Note: If better performance is needed I recommend to use the library https://www.npmjs.com/package/jest-worker in order to make the request(...) calls in parallel

leela-krishna-kumar commented 4 years ago

Sir, I am able to parse multiple urls now. Thank you for the help. But while detecting the page with keywords.. It is checking the whole web page body to detect the keyword and giving the result. Can we check the keyword only in changed content and return a message if the keyword detected in changed content ?

Example :

New Content :+1:

India is a land of ganga. India is also known as Bharat.

Old Content :+1:

India is also known as Bharat.

For keyword = Ganga.. It should give me a slack message. For Keyword = Bharat.. it should not give me a slack message.. when it is updated. It should only compare keyword with changed content.

Please help me. Thank you.

JuanmaMenendez commented 4 years ago

Hi @leela-krishna-kumar I am glad to hear you made some progress.

Regarding your requirement of just check in the new content sadly that is a very particular case that is out of the scope of this project.

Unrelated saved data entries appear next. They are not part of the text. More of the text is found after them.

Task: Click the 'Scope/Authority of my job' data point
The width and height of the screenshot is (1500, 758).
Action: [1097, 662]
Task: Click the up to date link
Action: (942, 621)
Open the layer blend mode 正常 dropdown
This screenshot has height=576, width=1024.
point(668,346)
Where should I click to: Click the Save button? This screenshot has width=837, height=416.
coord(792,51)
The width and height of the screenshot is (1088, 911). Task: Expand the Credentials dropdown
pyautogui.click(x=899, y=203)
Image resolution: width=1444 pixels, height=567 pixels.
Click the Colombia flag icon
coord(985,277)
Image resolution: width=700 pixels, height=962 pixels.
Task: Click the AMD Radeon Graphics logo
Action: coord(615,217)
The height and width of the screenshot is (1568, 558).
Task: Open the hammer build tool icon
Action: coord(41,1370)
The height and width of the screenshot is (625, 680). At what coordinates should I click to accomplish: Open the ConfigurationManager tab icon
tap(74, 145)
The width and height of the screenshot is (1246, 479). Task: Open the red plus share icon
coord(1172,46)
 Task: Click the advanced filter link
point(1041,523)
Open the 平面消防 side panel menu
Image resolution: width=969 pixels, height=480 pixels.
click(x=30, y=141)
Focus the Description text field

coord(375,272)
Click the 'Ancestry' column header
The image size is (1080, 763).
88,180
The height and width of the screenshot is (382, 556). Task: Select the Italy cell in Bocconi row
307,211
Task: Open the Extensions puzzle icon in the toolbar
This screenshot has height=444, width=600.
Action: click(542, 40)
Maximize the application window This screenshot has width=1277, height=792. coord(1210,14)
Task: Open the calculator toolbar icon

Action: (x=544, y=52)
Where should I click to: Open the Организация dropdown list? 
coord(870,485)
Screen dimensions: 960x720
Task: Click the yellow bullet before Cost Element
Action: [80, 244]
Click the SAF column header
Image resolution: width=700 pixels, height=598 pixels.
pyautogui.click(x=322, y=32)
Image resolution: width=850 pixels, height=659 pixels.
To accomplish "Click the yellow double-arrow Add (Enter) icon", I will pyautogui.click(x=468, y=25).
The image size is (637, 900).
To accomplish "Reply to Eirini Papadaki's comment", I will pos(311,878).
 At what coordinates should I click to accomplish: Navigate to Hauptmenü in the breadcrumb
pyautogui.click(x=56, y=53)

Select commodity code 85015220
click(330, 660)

Anyway, I think in that case you can save the body content between setIntervals(), and apply a diff using something like this library https://www.npmjs.com/package/diff to get the difference (new content) between the old body and the new body. And then just apply the if (elementsToSearchFor.some((el) =>NEWCONTENT.includes(el))) to the new conent.

leela-krishna-kumar commented 4 years ago

Sir, I have been trying whole day to make it work. but I think JSdiff is unable to give the difference between two contents. Is there any alternative to do this. Here is the code I tried. Thank you.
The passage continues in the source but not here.